04. The Charles Schwab Corporation (NYSE:SCHW)
Price Reaction after the Price Target Cut: -0.73 (-1.15%)
On January 18, Barclays analyst Benjamin Budish made significant adjustments to the evaluation of The Charles Schwab Corporation (NYSE:SCHW), a key player in the financial services industry. Budish lowered the price target from $68.00 to $64.00 while maintaining an “equal weight” rating on the stock. Following this revision, the closing bell on January 18 witnessed a notable negative price reaction, with The Charles Schwab Corporation (NYSE:SCHW) experiencing a decline of 1.15%. Despite the reduction in the price target, the decision to uphold an “equal weight” rating suggests a neutral stance, indicating that The Charles Schwab Corporation (NYSE:SCHW) is expected to perform in line with industry peers. The significant negative market response observed on January 18 adds depth to The Charles Schwab Corporation (NYSE:SCHW) ongoing narrative within the financial services industry.
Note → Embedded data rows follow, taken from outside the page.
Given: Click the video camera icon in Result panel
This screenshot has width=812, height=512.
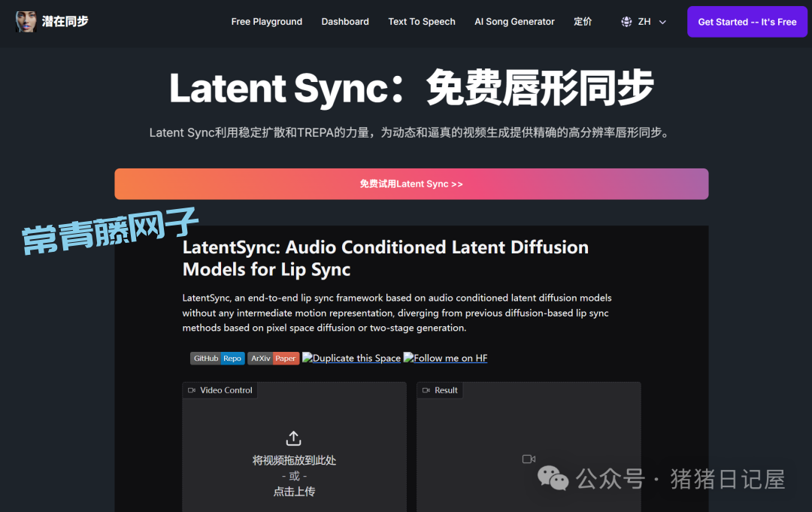Looking at the screenshot, I should pos(529,459).
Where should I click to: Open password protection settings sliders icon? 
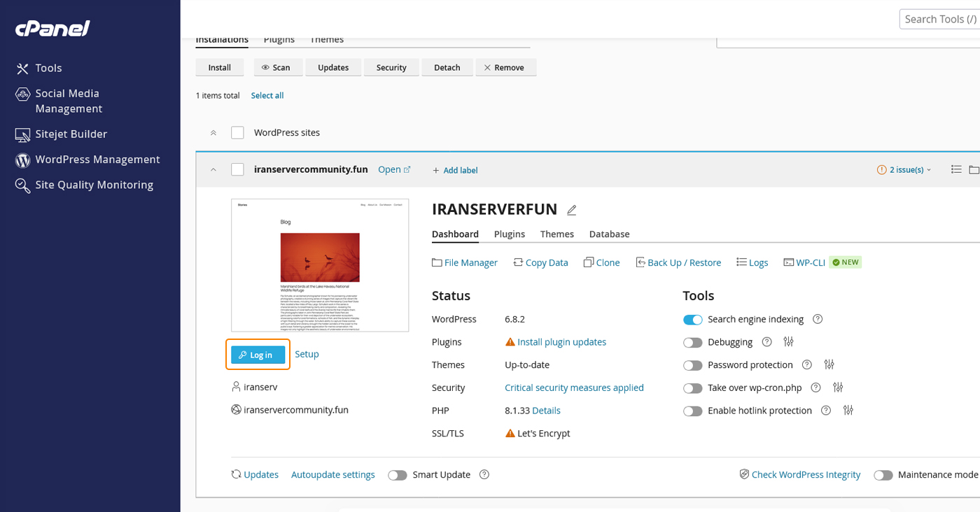point(830,365)
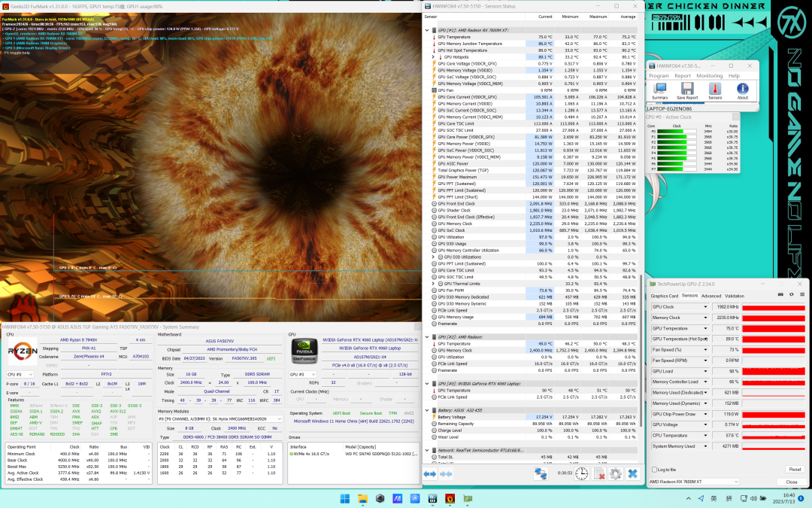Click the FurMark icon in the taskbar

click(450, 498)
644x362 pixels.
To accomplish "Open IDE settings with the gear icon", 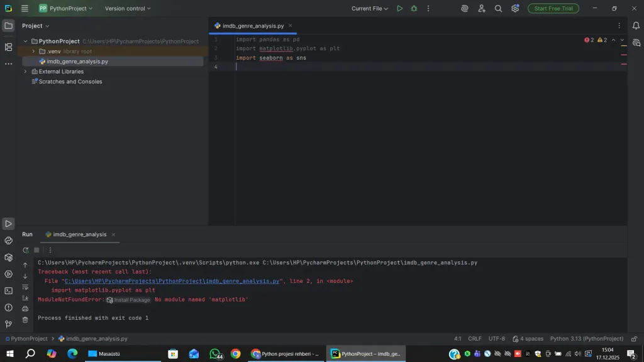I will pos(515,9).
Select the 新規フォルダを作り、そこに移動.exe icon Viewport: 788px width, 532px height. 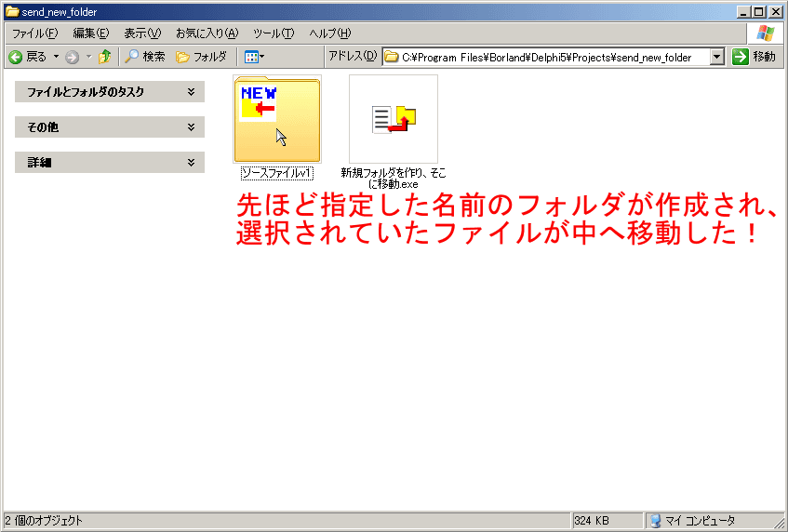(x=393, y=118)
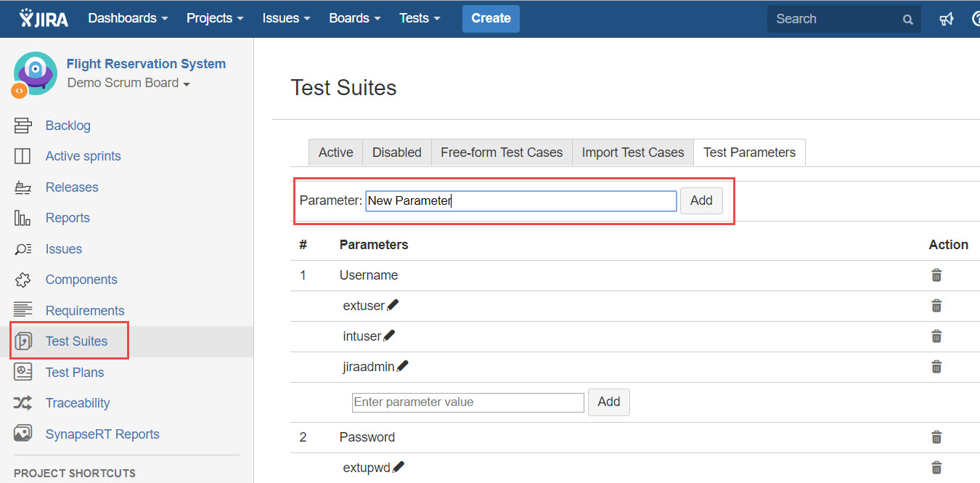Screen dimensions: 980x483
Task: Click pencil icon next to intuser
Action: pos(389,336)
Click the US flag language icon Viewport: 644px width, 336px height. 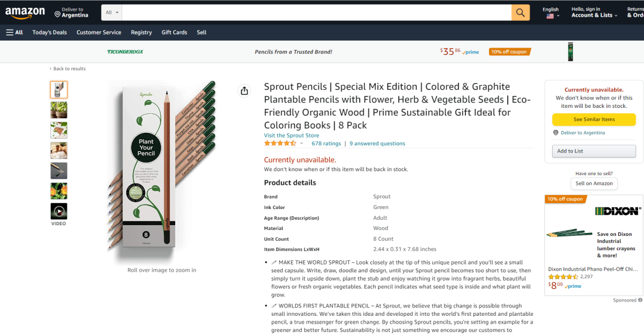tap(550, 16)
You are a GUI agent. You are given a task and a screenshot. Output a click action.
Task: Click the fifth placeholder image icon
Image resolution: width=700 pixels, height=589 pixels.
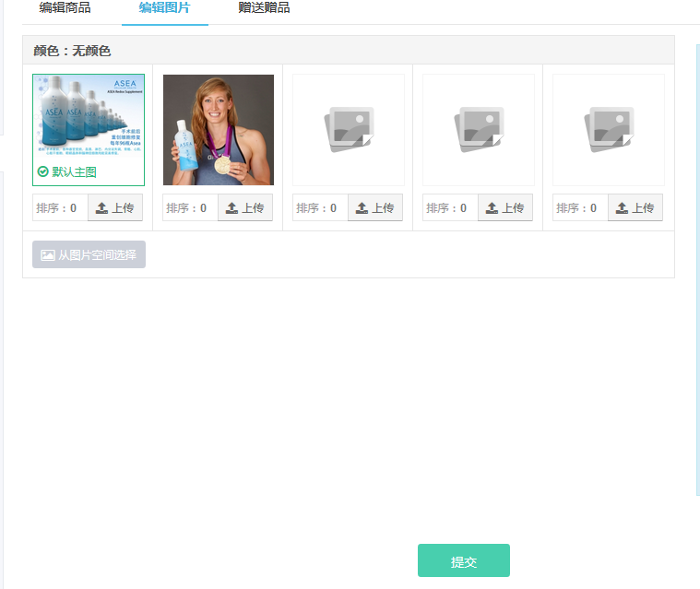(x=609, y=129)
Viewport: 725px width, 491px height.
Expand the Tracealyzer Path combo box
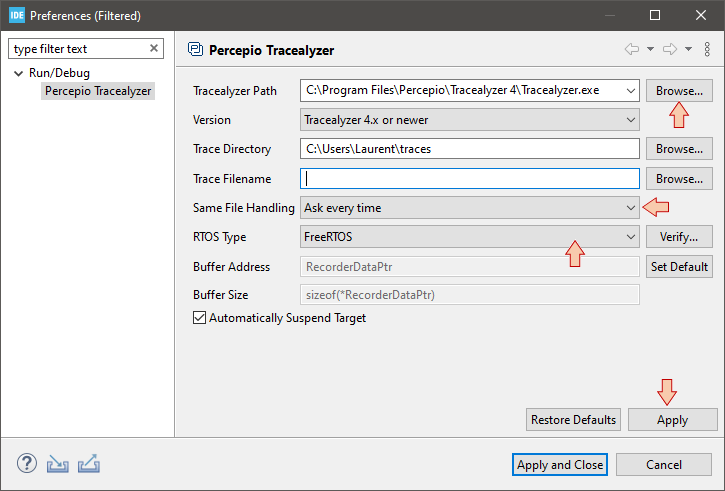(631, 91)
Right Tail Capital stated the following regarding The Charles Schwab Corporation (NYSE:SCHW) in its fourth quarter 2023 investor letter:
“Some of Right Tail’s larger investment decisions this year involved moving on from an investment. Charlie would say don’t avoid mistakes because they are inevitable. Instead, focus on repeating what works.
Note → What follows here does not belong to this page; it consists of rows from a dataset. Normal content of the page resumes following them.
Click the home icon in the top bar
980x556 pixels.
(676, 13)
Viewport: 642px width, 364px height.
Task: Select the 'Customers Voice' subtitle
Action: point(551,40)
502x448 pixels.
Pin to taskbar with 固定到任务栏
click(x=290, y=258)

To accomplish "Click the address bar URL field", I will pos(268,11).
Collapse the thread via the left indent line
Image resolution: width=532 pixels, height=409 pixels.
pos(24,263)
Notably, I sold The Charles Schwab Corporation (NYSE:SCHW) in March. Now that some time has passed, I’ll share how I approached the decision. In March, Charles Schwab stock declined ~25% during the banking challenges that crippled First Republic Bank and Silicon Valley Bank. Schwab has some similarities in that it is a bank (investing idle cash in their customers’ accounts allows them to charge less for other products and services) and had invested in bonds during the low interest rate years that would be worth less if Schwab needed to liquidate today. Also, Schwab clients were leaving less cash in their accounts favoring higher interest alternatives that were a more expensive cost of funds for Schwab. However, Schwab had many positives relative to the troubled banks such as limited uninsured deposits and sticky assets. For example, investment advisors such as Right Tail who custody at Schwab have limited options. It would be a hassle (though quite doable) to switch to a different custodian (and I would absolutely make the change if I thought it was in the best interest of our investors). I carefully considered the pros and cons. Something had changed in that I had always considered Schwab to be a beneficiary of rising interest rates – now the company was rooting for lower rates in the intermediate term. I thought Schwab may have to raise capital to deal with their short-term liquidity challenges (they indirectly raised capital by pausing their stock repurchase program). I also thought regulators may ask more of Schwab as an important institution that no one wants to fail. Positively, I was still rooting for Schwab and thought they’d continue to be a blue chip brokerage firm that would likely keep taking share over time.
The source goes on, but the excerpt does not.